Problem statement
Return the full set of entries below exactly, leaving every image out.

··· Source material ···

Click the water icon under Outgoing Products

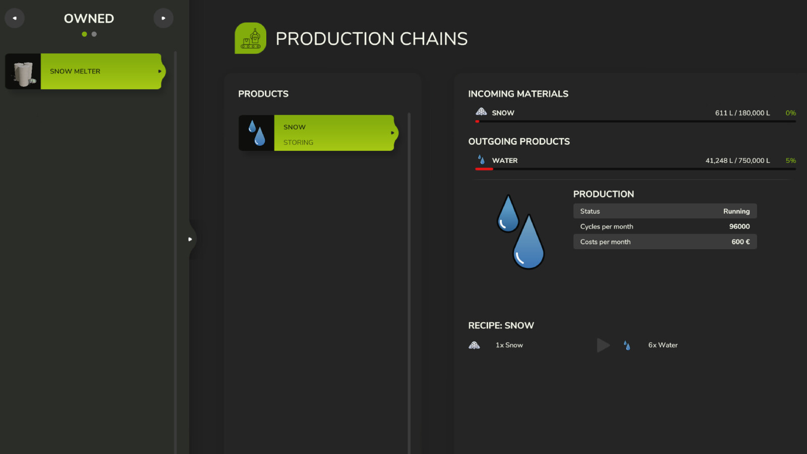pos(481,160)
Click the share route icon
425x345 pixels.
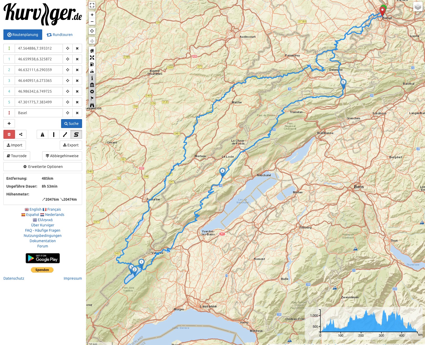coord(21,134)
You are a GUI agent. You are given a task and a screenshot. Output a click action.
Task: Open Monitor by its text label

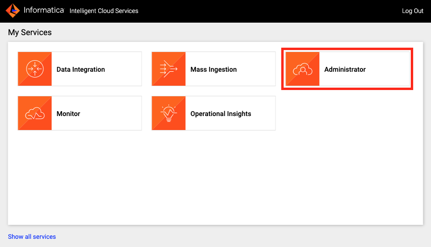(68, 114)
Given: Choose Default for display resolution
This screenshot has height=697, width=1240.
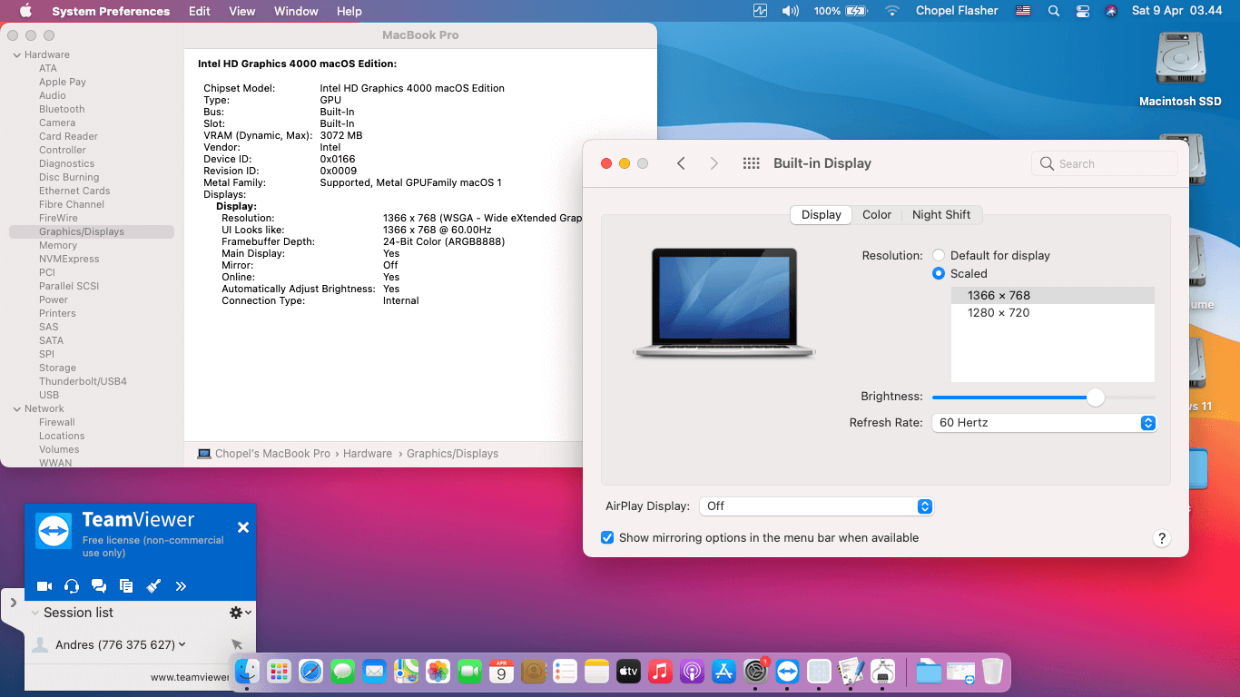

···

Finished exercise
Click the water icon under Outgoing Products

pos(481,160)
Click the share route icon
425x345 pixels.
coord(21,134)
You are a GUI agent. You are given a task and a screenshot. Output a click action.
Task: Open Monitor by its text label

(68, 114)
Given: Choose Default for display resolution
This screenshot has height=697, width=1240.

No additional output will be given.